• [ASSIGNMENT] Please print only the top portion of the entries below, ending with the line that contains "The width and height of the screenshot is (1568, 553).", exactly as written.

START MATERIAL PROVIDED

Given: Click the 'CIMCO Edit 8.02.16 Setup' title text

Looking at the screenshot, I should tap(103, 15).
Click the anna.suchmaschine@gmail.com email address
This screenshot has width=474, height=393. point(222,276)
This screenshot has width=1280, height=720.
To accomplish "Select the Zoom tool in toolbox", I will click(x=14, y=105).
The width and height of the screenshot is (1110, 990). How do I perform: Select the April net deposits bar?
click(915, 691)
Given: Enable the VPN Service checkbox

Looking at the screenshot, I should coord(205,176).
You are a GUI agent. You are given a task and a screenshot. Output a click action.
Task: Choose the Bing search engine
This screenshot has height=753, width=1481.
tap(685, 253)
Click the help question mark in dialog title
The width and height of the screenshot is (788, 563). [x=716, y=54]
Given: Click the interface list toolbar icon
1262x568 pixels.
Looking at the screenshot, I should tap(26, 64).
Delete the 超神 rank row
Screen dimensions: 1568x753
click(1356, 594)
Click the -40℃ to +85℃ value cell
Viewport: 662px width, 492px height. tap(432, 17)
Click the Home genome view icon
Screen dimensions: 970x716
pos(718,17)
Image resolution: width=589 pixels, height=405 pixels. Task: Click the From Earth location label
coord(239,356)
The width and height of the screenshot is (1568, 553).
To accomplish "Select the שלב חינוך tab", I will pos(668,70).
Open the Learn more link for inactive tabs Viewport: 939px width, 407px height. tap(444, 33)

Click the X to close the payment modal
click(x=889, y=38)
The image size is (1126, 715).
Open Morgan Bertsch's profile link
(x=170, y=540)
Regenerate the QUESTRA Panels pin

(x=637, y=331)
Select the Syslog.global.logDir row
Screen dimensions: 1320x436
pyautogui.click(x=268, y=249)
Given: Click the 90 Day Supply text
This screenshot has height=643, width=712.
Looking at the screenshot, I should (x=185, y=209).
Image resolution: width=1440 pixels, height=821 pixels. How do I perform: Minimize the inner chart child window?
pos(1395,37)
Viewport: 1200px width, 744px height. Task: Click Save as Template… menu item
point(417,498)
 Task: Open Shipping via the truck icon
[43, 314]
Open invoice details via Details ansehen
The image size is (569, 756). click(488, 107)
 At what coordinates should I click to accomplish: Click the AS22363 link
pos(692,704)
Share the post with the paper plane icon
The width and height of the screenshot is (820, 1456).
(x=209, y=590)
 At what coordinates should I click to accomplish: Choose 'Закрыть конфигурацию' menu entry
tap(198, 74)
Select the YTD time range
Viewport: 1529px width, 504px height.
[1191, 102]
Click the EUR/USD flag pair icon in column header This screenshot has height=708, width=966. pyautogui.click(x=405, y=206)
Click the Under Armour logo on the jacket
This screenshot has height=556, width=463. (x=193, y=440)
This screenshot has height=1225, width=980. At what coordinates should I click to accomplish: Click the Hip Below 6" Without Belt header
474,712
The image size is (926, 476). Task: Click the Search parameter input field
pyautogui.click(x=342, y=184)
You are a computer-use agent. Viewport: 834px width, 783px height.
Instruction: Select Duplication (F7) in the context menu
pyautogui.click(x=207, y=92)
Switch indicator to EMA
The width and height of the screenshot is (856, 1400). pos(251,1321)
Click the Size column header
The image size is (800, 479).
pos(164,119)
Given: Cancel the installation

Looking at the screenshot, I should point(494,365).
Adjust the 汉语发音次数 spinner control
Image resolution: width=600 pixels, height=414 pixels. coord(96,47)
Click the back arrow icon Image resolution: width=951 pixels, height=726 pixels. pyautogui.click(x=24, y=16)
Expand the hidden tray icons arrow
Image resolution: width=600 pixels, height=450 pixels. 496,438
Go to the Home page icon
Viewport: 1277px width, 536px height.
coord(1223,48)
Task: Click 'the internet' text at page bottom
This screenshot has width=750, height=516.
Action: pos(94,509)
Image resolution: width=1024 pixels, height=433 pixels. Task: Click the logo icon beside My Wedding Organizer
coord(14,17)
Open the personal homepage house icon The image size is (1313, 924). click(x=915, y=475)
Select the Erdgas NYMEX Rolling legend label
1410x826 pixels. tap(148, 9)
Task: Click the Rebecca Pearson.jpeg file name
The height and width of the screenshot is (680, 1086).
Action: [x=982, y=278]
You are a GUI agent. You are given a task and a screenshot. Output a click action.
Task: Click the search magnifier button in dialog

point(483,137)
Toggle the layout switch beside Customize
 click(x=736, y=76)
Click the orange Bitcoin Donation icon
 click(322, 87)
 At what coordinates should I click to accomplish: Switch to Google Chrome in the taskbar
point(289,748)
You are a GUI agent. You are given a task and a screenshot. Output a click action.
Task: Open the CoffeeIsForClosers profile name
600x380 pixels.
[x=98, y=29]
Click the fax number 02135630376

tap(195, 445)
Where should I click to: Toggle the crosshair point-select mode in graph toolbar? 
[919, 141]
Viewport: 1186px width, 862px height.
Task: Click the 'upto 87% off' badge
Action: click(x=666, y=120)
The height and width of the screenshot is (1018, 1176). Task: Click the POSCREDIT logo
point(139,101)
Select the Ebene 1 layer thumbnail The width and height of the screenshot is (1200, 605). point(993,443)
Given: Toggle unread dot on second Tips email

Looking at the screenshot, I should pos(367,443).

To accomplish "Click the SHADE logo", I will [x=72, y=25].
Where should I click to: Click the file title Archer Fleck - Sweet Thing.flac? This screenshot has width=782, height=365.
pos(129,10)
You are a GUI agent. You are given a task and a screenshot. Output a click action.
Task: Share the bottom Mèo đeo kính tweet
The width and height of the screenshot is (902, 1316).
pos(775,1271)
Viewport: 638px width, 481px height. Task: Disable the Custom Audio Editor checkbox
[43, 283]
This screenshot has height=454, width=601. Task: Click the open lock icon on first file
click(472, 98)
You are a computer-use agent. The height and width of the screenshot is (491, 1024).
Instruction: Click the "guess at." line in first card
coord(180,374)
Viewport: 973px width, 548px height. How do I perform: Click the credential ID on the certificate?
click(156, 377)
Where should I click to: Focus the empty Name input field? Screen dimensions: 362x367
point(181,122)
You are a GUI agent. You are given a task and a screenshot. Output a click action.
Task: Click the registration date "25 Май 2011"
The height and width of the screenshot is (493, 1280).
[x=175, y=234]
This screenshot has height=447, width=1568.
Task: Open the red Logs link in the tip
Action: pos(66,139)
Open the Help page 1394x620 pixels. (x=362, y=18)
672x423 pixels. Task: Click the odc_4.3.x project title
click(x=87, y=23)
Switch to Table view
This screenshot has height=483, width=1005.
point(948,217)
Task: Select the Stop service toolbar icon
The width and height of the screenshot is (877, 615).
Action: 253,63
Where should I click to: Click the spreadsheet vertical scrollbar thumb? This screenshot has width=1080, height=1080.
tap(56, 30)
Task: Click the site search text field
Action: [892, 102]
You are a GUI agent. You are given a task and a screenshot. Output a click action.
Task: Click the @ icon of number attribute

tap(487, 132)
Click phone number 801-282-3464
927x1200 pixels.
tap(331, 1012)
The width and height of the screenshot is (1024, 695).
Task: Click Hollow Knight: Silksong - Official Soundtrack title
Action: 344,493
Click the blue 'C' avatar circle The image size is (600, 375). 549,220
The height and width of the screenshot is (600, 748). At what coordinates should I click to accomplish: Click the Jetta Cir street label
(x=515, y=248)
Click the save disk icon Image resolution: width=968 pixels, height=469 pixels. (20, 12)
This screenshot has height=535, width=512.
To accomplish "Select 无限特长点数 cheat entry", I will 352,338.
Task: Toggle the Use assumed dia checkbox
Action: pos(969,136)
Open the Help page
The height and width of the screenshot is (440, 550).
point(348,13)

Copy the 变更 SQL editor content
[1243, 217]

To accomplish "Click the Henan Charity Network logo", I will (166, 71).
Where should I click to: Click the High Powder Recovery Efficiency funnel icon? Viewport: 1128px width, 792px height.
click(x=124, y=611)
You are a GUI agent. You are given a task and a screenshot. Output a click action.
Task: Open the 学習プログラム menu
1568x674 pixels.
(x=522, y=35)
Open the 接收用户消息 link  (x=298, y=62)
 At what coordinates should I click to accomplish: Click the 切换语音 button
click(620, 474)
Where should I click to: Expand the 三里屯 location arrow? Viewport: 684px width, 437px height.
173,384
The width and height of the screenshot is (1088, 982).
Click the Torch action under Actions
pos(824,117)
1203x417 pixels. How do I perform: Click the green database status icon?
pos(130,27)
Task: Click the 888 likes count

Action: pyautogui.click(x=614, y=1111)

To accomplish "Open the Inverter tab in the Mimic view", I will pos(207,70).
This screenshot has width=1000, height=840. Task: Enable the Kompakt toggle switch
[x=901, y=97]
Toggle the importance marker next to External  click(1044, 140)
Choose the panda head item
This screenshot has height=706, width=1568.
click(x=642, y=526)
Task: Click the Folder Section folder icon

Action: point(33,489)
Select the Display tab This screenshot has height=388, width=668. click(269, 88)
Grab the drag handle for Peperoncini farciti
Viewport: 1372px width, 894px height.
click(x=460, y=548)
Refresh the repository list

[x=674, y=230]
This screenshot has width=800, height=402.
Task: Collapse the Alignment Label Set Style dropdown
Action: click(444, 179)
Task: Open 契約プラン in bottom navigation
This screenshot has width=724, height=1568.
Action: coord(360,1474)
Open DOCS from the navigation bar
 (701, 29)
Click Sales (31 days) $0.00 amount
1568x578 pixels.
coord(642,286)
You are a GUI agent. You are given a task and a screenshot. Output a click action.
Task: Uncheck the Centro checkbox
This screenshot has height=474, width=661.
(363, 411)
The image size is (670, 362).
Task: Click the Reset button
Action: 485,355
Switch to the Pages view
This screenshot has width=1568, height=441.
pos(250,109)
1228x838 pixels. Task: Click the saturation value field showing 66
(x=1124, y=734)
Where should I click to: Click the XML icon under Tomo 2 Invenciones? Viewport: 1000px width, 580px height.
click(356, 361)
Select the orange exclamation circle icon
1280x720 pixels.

END MATERIAL PROVIDED

• [RESPONSE TO THE TASK]
Given: Click the 'CIMCO Edit 8.02.16 Setup' title text

Looking at the screenshot, I should tap(103, 15).
Click the anna.suchmaschine@gmail.com email address
This screenshot has width=474, height=393. point(222,276)
This screenshot has width=1280, height=720.
To accomplish "Select the Zoom tool in toolbox", I will click(x=14, y=105).
The width and height of the screenshot is (1110, 990). How do I perform: Select the April net deposits bar?
click(915, 691)
Given: Enable the VPN Service checkbox

Looking at the screenshot, I should coord(205,176).
You are a GUI agent. You are given a task and a screenshot. Output a click action.
Task: Choose the Bing search engine
This screenshot has height=753, width=1481.
tap(685, 253)
Click the help question mark in dialog title
The width and height of the screenshot is (788, 563). [x=716, y=54]
Given: Click the interface list toolbar icon
1262x568 pixels.
Looking at the screenshot, I should tap(26, 64).
Delete the 超神 rank row
Screen dimensions: 1568x753
click(1356, 594)
Click the -40℃ to +85℃ value cell
Viewport: 662px width, 492px height. tap(432, 17)
Click the Home genome view icon
Screen dimensions: 970x716
pos(718,17)
Image resolution: width=589 pixels, height=405 pixels. Task: Click the From Earth location label
coord(239,356)
The width and height of the screenshot is (1568, 553).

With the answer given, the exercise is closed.